§ What to produce
Reproduce the passage of the news article below on the Sanford Health genetic research partnership, starting with "Sanford teams with" and going on through "needs of Latinos.".

§ Text section

Sanford teams with ex-golfer Nicklaus on children’s health – Sioux Falls Argus Leader
Sanford Health is teaming up with a Florida children’s hospital to conduct a community health project to understand the health needs of Latinos.
Sanford will work with Nicklaus Children’s Hospital to conduct genetic research in a project designed to ultimately help with treatment and prevention of diseases. The Sioux Falls hospital and its benefactor T. Denny Sanford donated $7 million for a gene sequencing project after a request for help from the hospital’s namesake, former pro golfer Jack Nicklaus.
“Prevention requires understanding,” said Dr. Cornelius Boerkoel, a genetic researcher with Sanford. “In order to maintain health and prevent disease we need some understanding of that spectrum of distinctness.”

§ Pixel coordinate grounding data
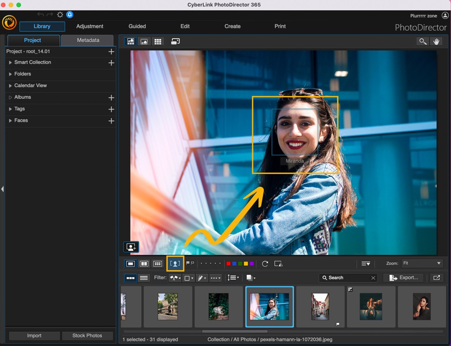Click the face detection icon on the photo
451x346 pixels.
coord(131,247)
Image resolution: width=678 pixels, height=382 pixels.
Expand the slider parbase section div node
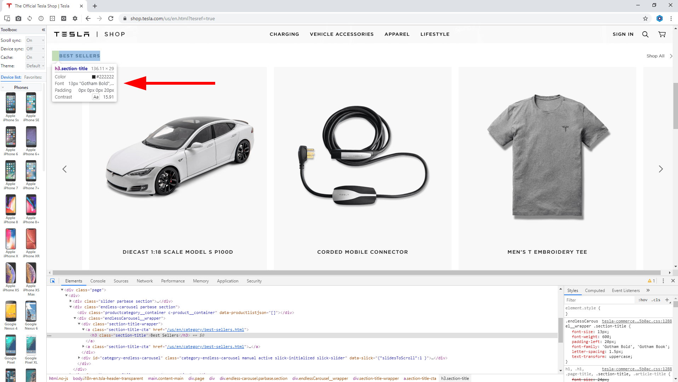click(70, 301)
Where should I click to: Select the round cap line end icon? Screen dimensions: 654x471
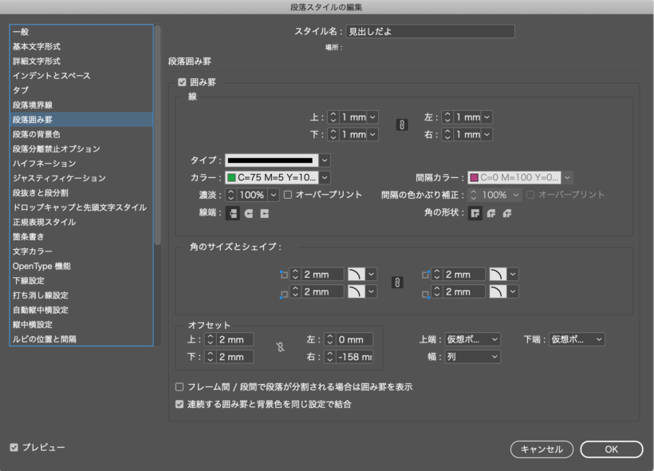[249, 213]
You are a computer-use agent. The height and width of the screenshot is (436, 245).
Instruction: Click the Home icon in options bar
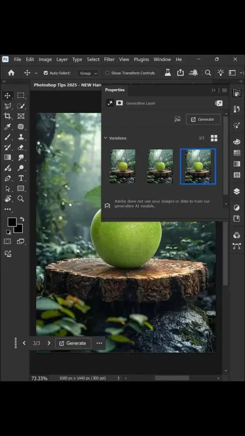[x=11, y=73]
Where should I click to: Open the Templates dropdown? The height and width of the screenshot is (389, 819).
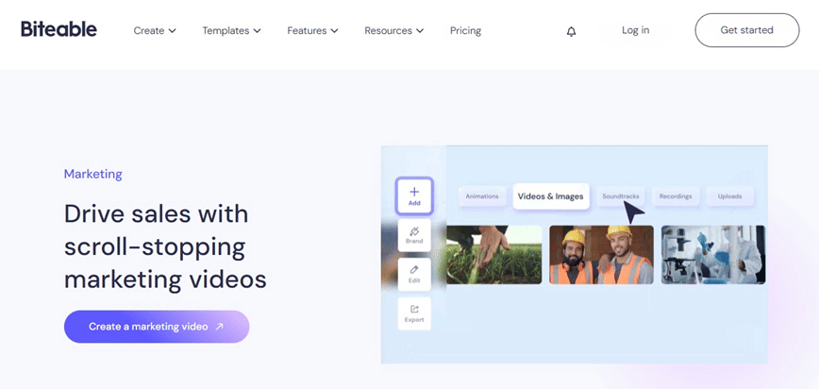pos(231,31)
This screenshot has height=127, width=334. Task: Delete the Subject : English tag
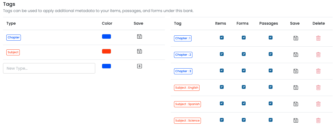click(x=318, y=88)
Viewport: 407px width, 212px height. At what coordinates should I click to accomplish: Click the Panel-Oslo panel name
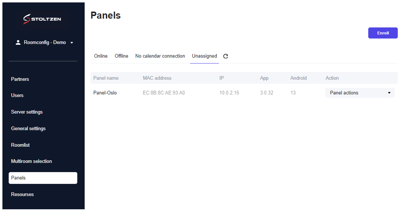pyautogui.click(x=105, y=93)
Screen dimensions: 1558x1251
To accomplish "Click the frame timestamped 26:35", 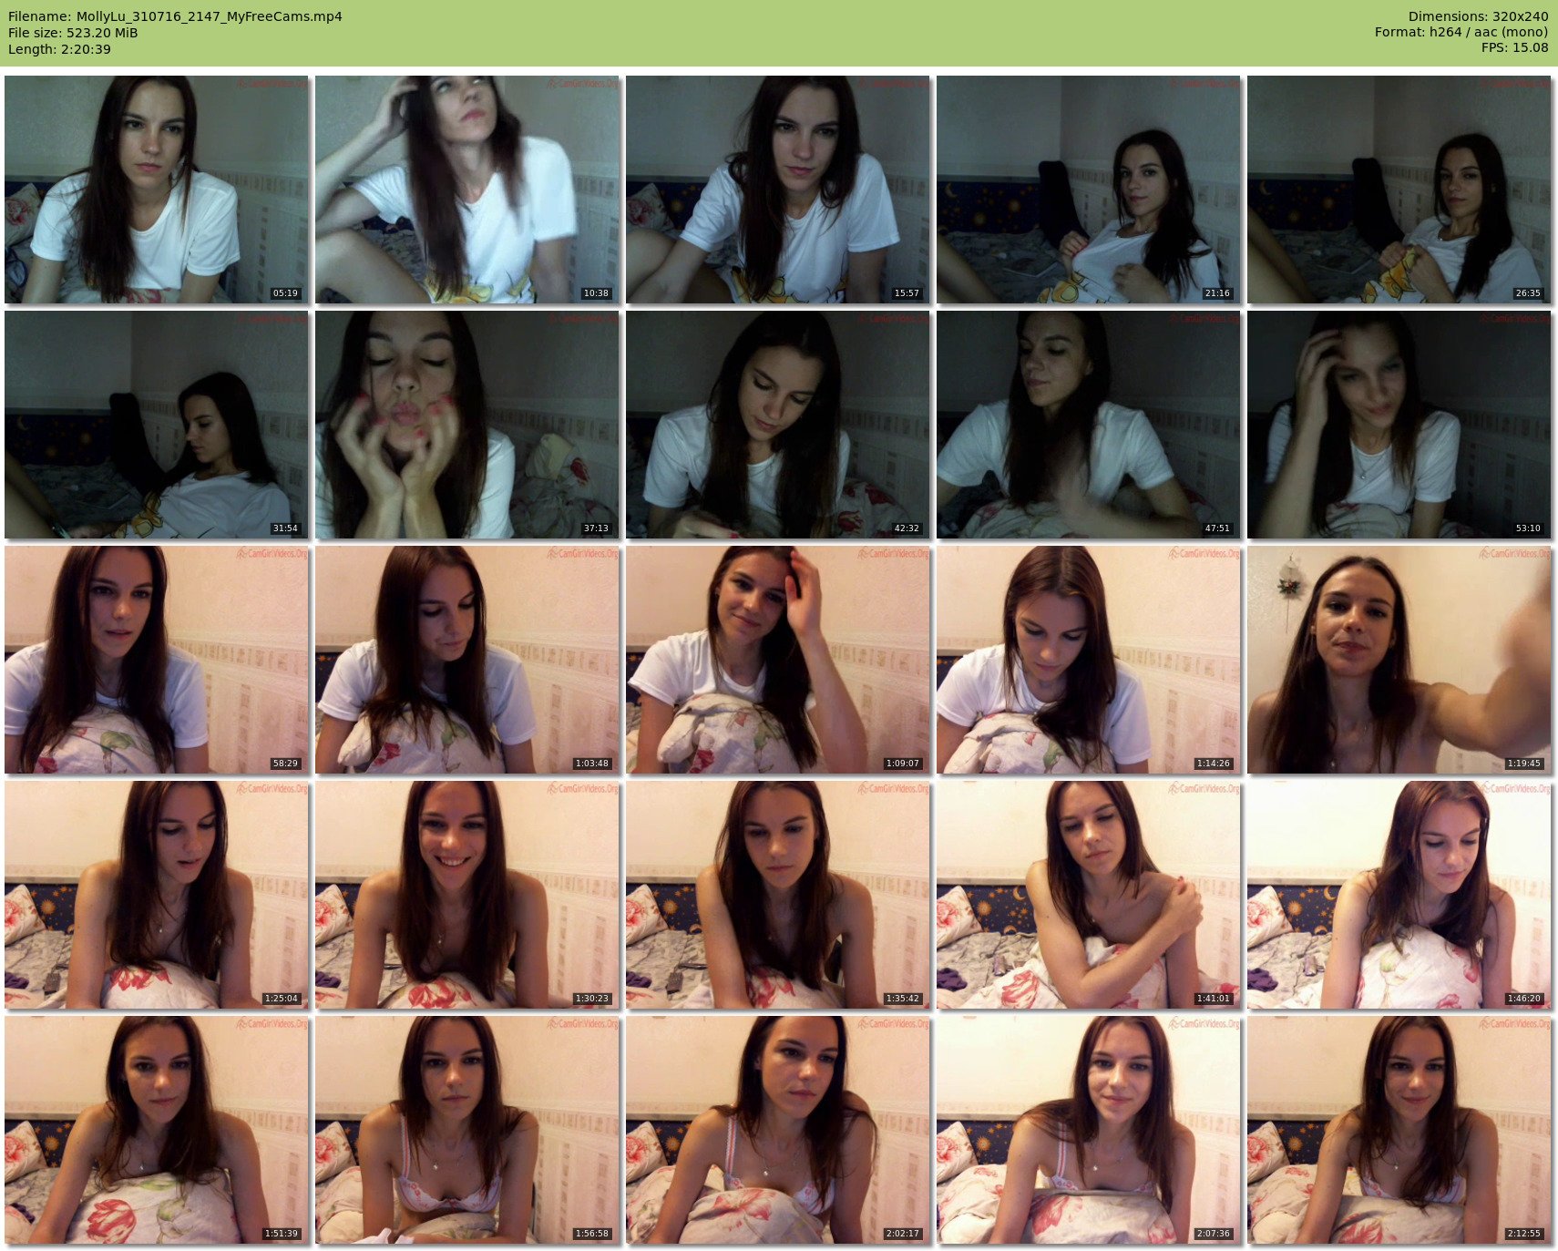I will 1399,190.
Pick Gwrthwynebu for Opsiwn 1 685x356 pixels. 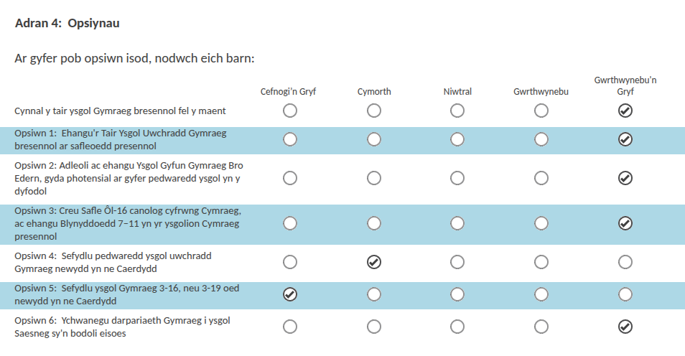coord(541,139)
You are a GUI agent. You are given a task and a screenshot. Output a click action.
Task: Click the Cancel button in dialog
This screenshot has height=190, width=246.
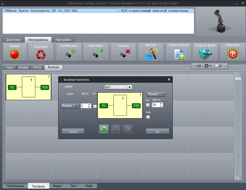73,131
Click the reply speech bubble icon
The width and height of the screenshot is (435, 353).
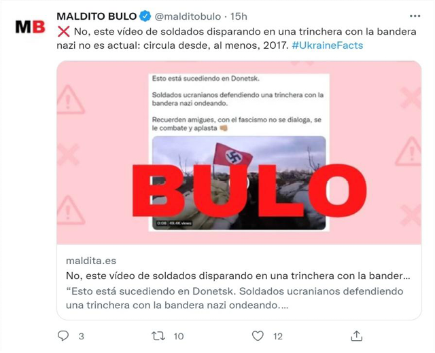63,336
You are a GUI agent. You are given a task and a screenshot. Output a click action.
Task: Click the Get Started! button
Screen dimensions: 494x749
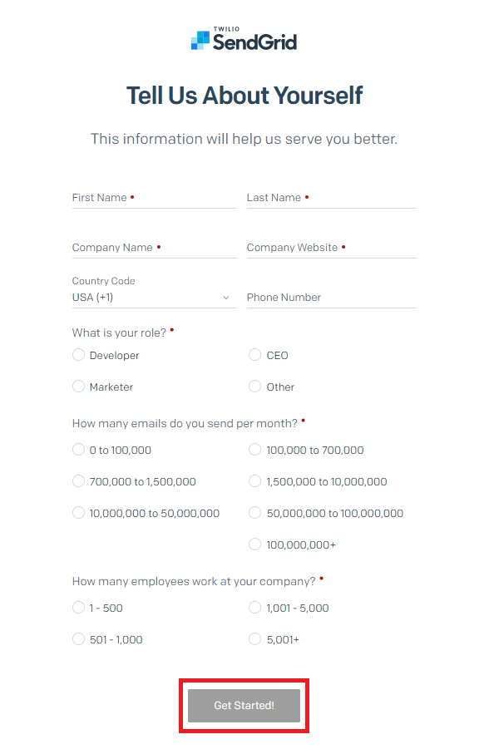tap(245, 706)
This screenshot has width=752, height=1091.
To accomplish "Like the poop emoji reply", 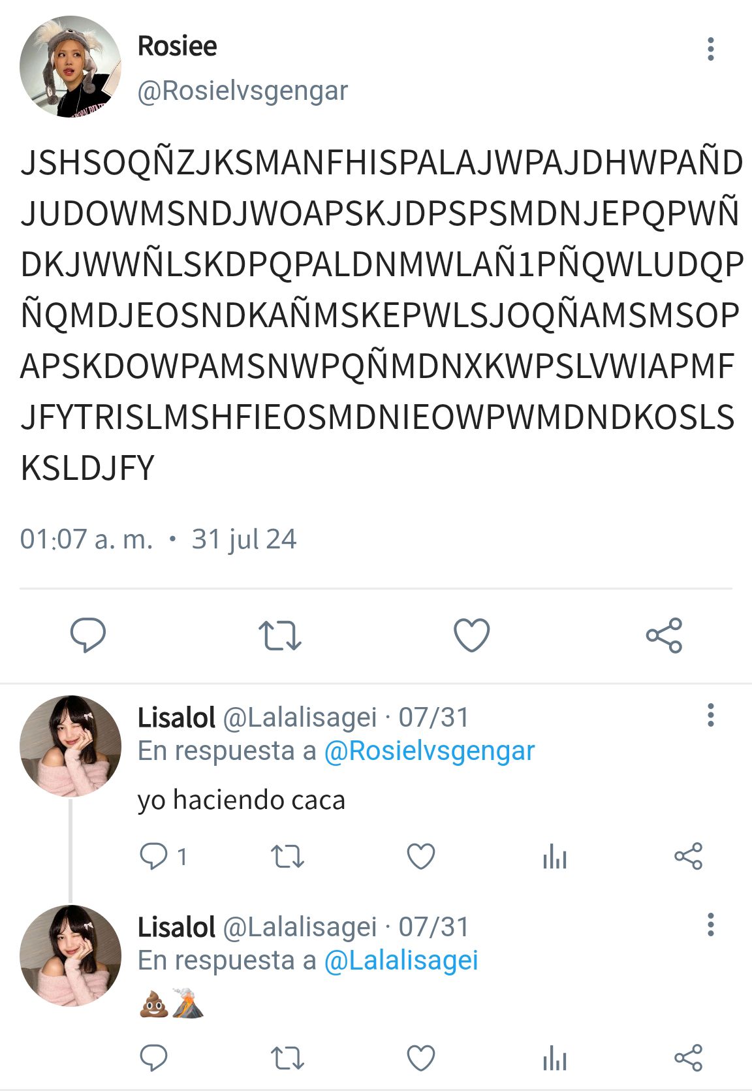I will (x=421, y=1058).
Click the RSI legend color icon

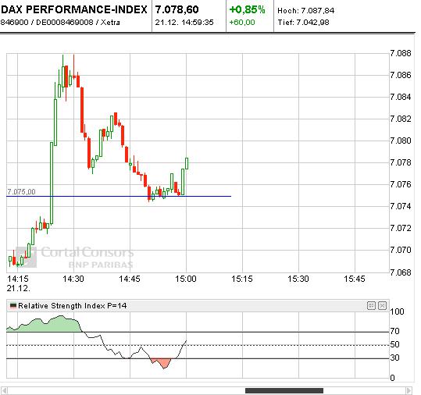coord(13,305)

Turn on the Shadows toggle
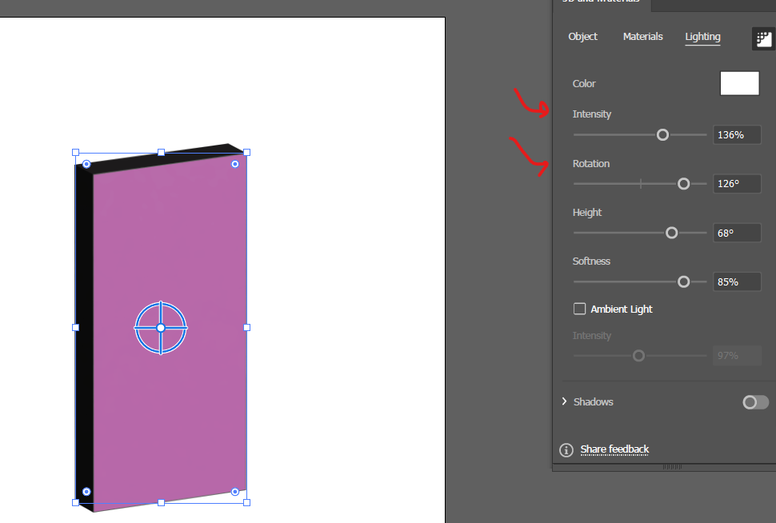754,402
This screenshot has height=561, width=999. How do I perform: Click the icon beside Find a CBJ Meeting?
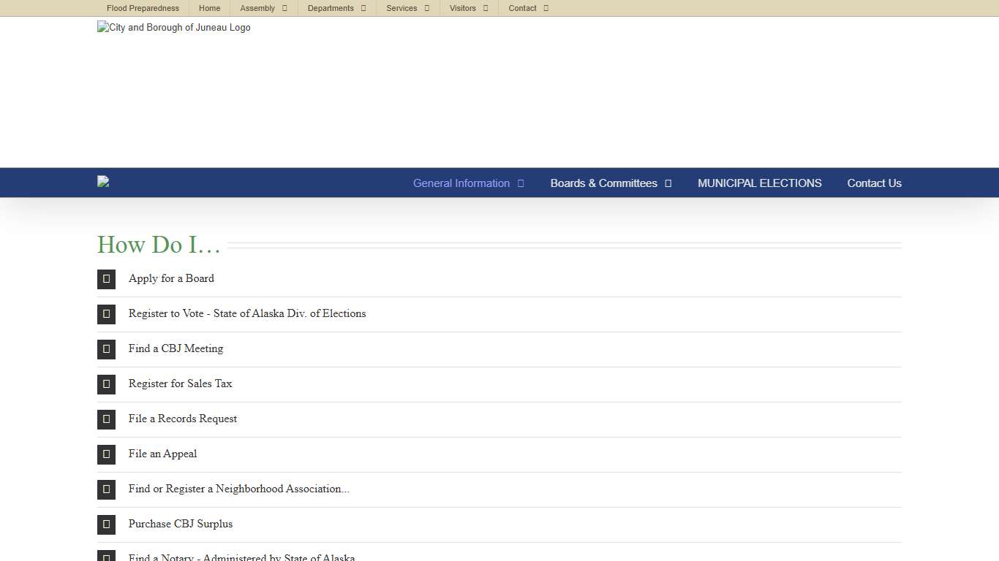(x=106, y=349)
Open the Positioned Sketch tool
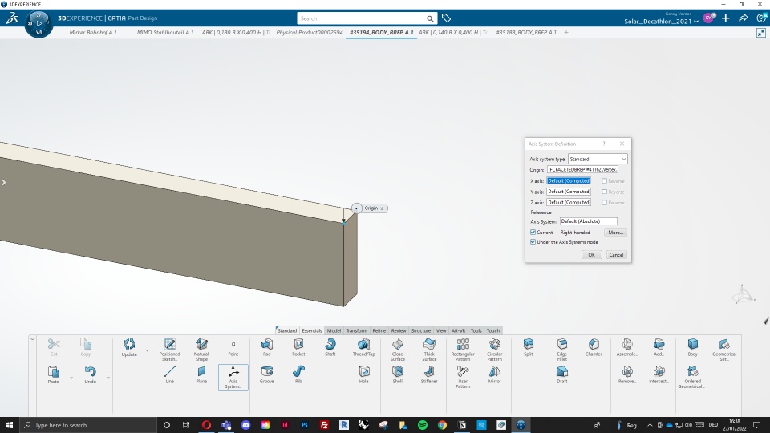 pos(169,345)
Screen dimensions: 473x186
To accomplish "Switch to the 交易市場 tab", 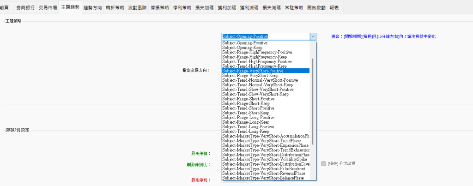I will (x=48, y=8).
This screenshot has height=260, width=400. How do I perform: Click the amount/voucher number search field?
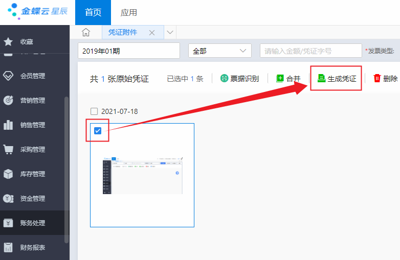310,51
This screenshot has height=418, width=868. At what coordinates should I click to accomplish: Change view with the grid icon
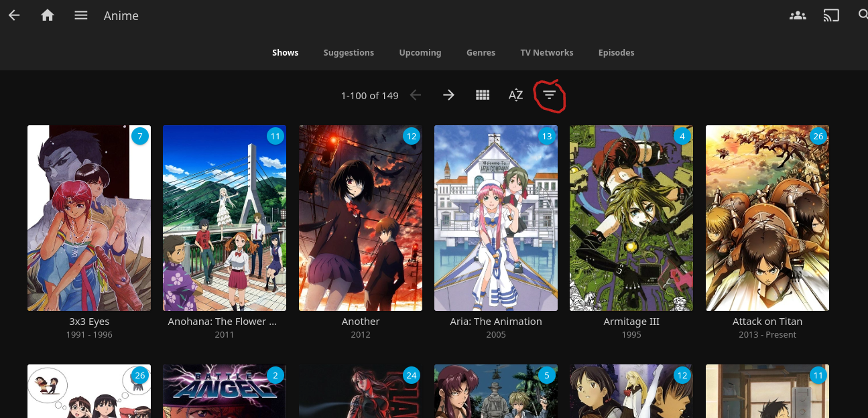pyautogui.click(x=483, y=95)
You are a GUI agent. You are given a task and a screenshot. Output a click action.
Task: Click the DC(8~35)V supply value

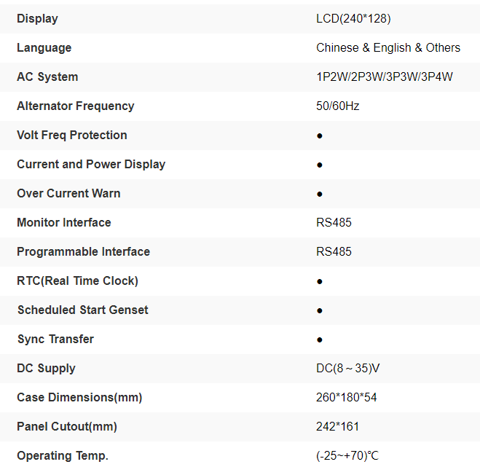click(347, 368)
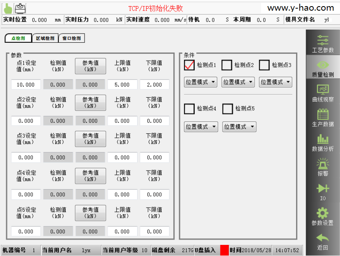The height and width of the screenshot is (256, 340).
Task: Open 工艺参数 process parameters icon
Action: point(323,40)
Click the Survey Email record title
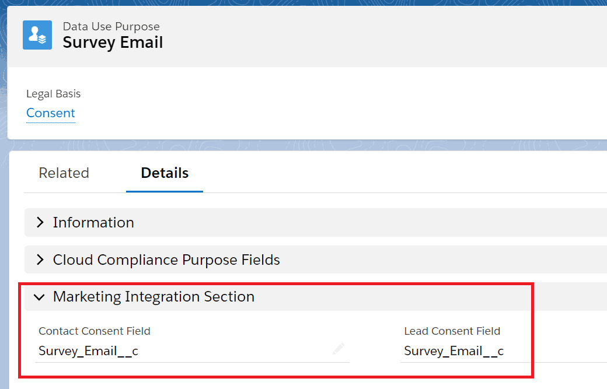The image size is (607, 389). (113, 42)
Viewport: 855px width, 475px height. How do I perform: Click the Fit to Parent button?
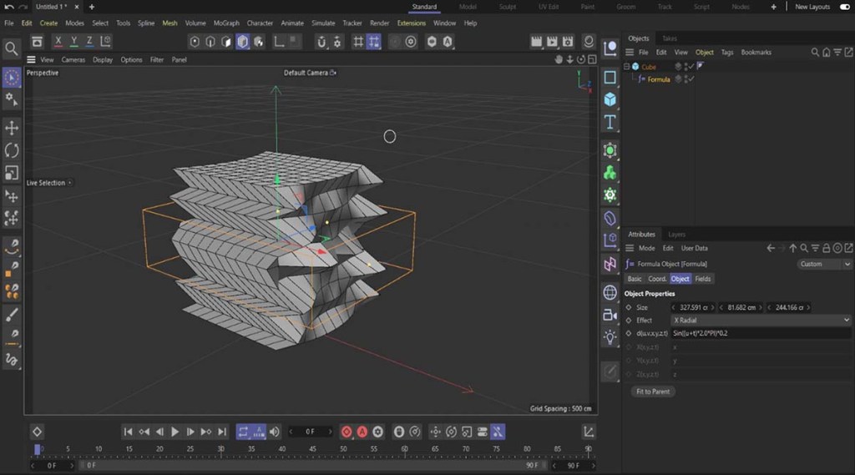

§ Exercise output
Sanford teams with ex-golfer Nicklaus on children’s health – Sioux Falls Argus Leader
Sanford Health is teaming up with a Florida children’s hospital to conduct a community health project to understand the health needs of Latinos.